The Victorian Gothic and Art Deco Ensembles of Bombay is a collection of 19th-century Victorian Revival public and 20th-century Mumbai Art Deco private buildings in the Fort precinct of Mumbai, Maharashtra, India. This ensemble was declared a UNESCO World Heritage Site in 2018.

This buildings are set around the Oval Maidan, a large recreational ground that was once known as the Esplanade. The east of the Oval is flanked by the Victorian Gothic public buildings and the western side is flanked by the Art Deco buildings of Back bay Reclamation and Marine Drive. This nomination aims to safeguard a total of 94 buildings.

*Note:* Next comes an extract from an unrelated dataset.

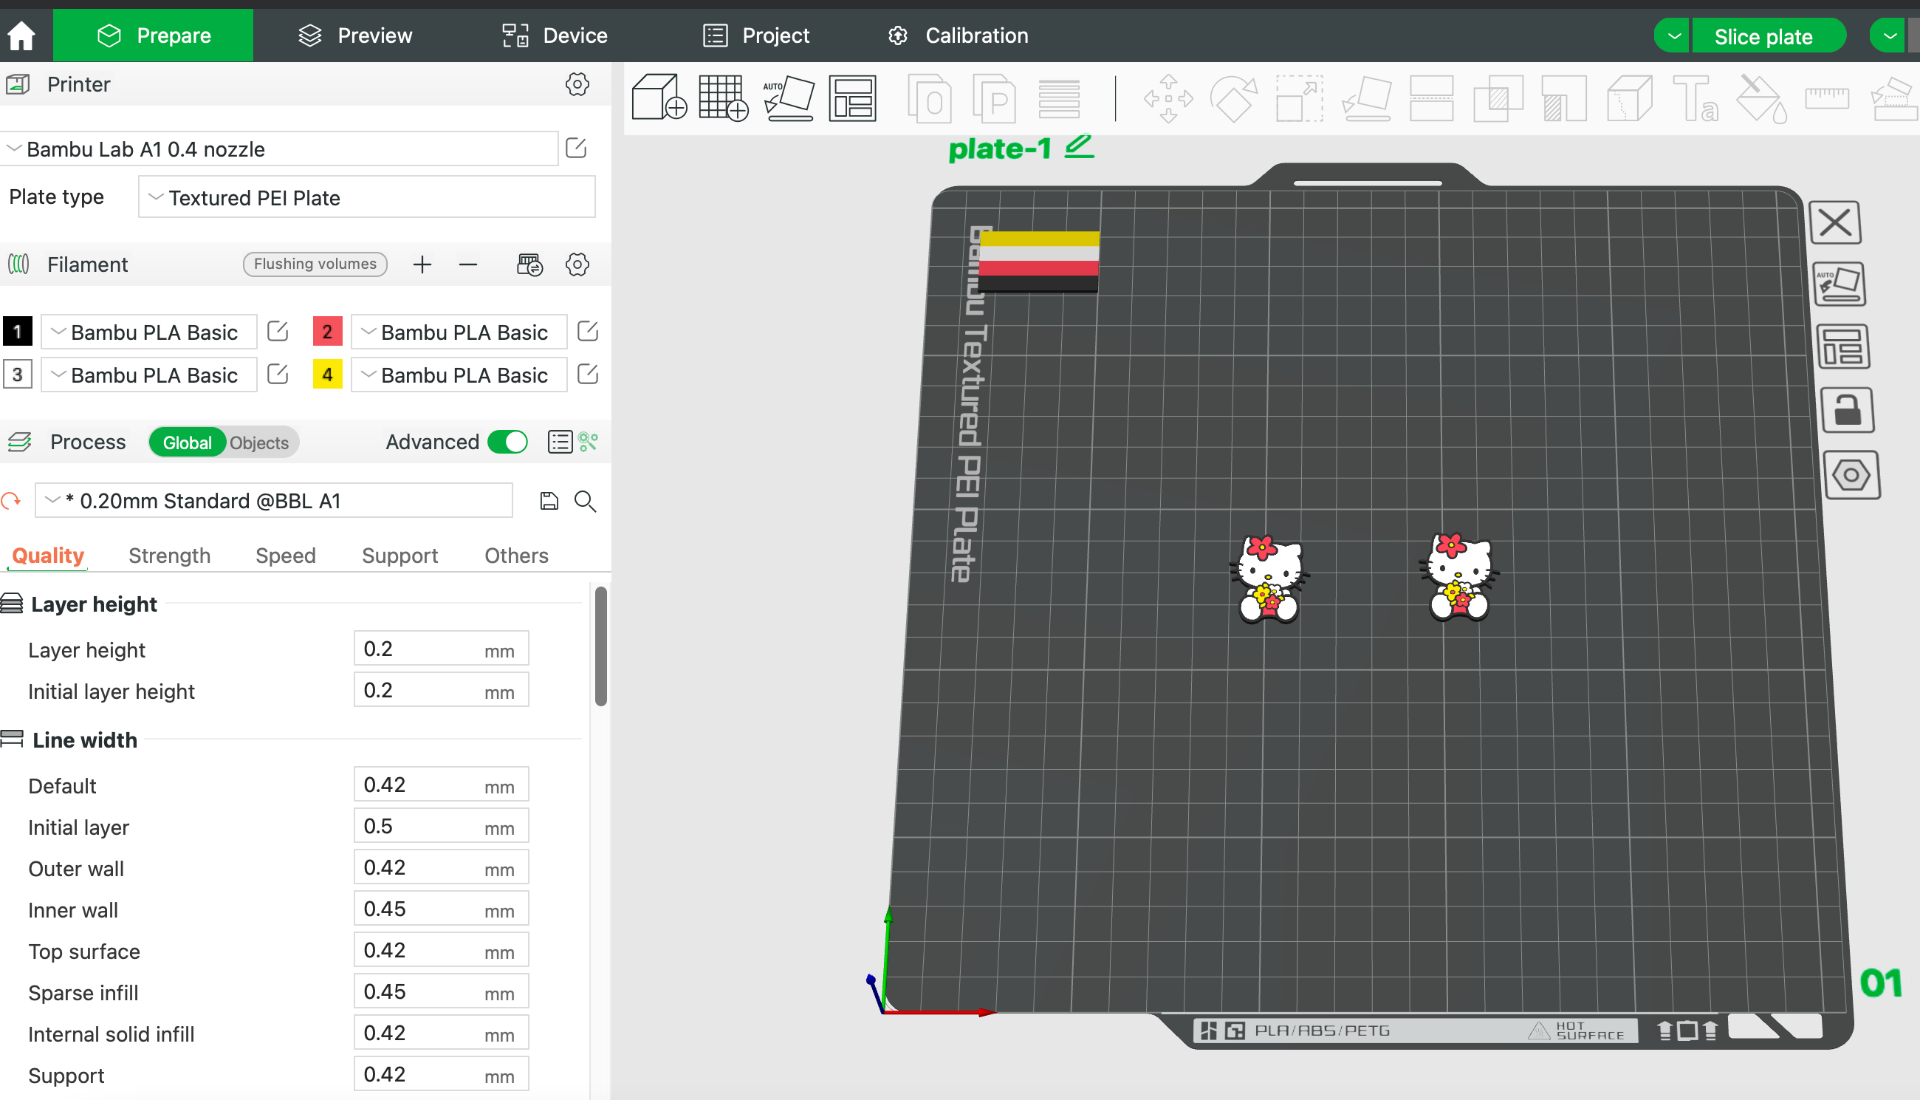Open the Plate type dropdown
Screen dimensions: 1920x1100
366,198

The 19th century Victorian Gothic buildings that lie to the east of the Oval are mainly the Mumbai High Court, The University of Mumbai (Fort Campus) and The City Civil and Sessions Court (Housed in the Old Secretariat Building). This stretch also houses one of the landmarks of Mumbai, the Rajabai Clock Tower. The 20th century Art Deco buildings flank the western stretch of the Oval and consist mainly of privately owned residential buildings and the Eros Cinema among others.

This ensemble of Victorian Gothic and Art Deco buildings was added to the list of World Heritage Sites on 30 June 2018 during 42nd session of World Heritage Committee at Manama, Bahrain.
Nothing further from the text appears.